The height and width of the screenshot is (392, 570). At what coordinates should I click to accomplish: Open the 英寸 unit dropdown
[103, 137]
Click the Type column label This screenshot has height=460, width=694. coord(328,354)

---

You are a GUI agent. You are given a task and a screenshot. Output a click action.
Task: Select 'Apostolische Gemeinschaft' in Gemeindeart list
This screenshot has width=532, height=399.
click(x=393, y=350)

--

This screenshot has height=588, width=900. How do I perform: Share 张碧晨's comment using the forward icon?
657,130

§ **TASK BRIEF**
Retype, in the same exact form, the lines of the material above from the line holding "The height and" through the line holding "Click the Type".

§ **OUTPUT FOR THIS TASK**
The height and width of the screenshot is (392, 570). At what coordinates should I click to accomplish: Open the 英寸 unit dropdown
[103, 137]
Click the Type column label This screenshot has height=460, width=694. coord(328,354)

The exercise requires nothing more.